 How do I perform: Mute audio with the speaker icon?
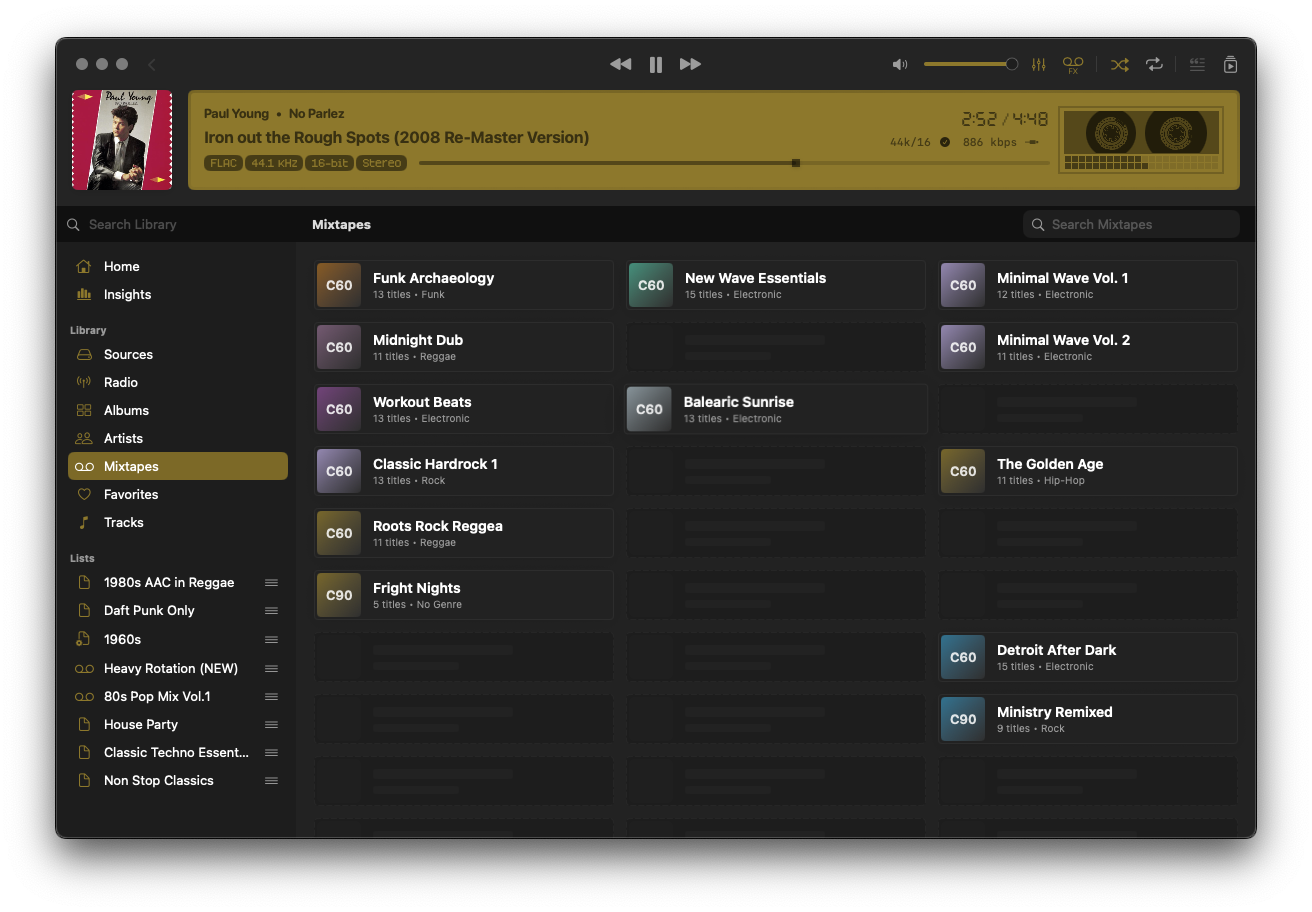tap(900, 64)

○ ○ ○

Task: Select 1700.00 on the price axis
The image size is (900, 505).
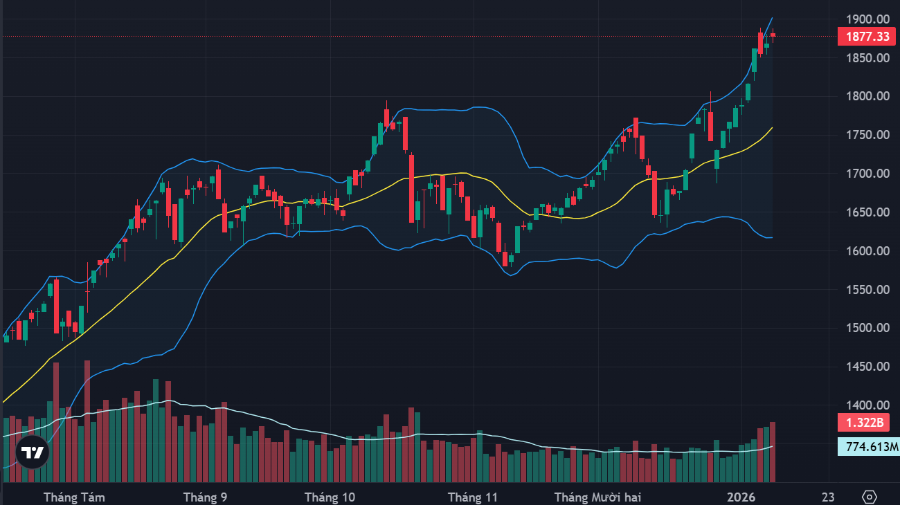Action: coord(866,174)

○ ○ ○

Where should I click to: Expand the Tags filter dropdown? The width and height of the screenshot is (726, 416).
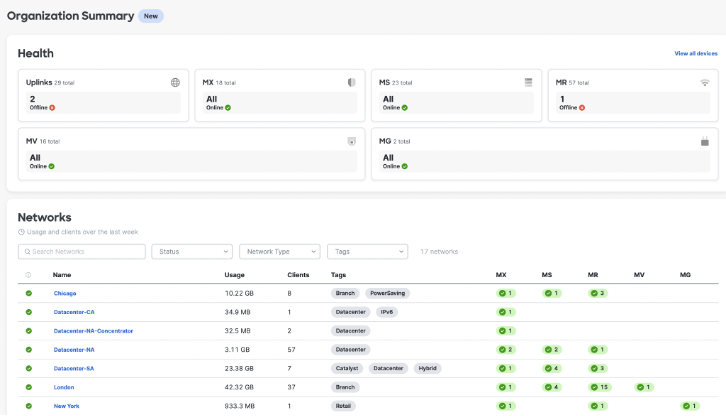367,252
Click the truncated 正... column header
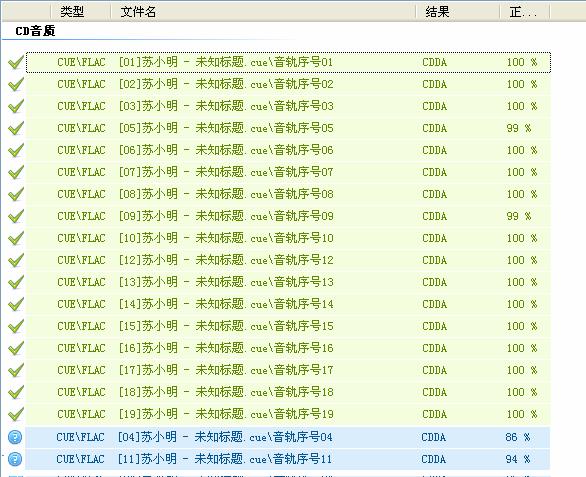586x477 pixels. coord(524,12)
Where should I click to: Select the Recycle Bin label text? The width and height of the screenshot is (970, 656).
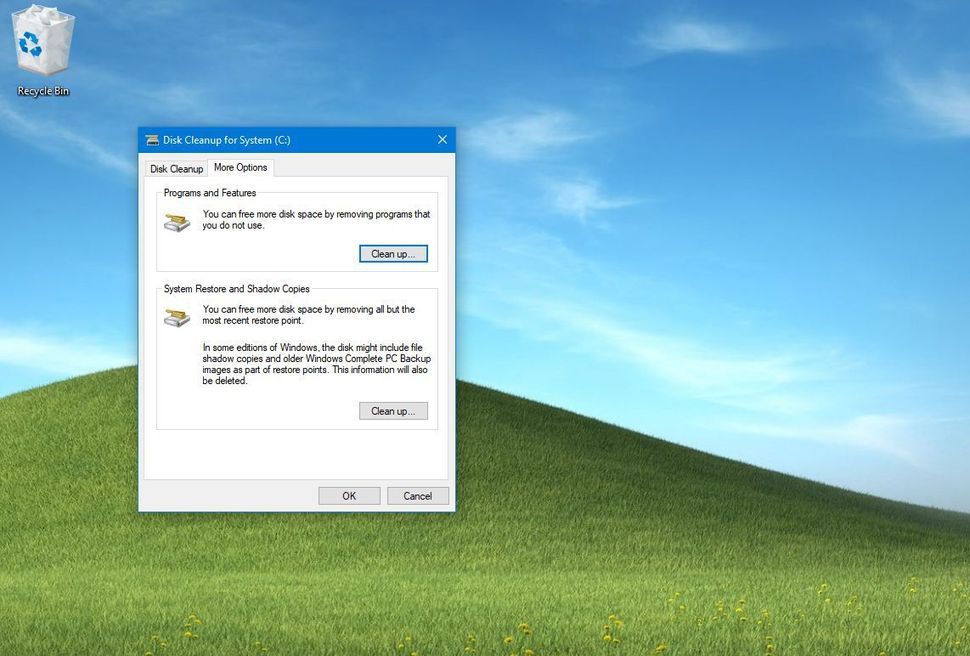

○ ○ ○

**The problem:** Count every line of the listing holding the string "Select". Reply with the total alone.

**Response to the exercise:** 2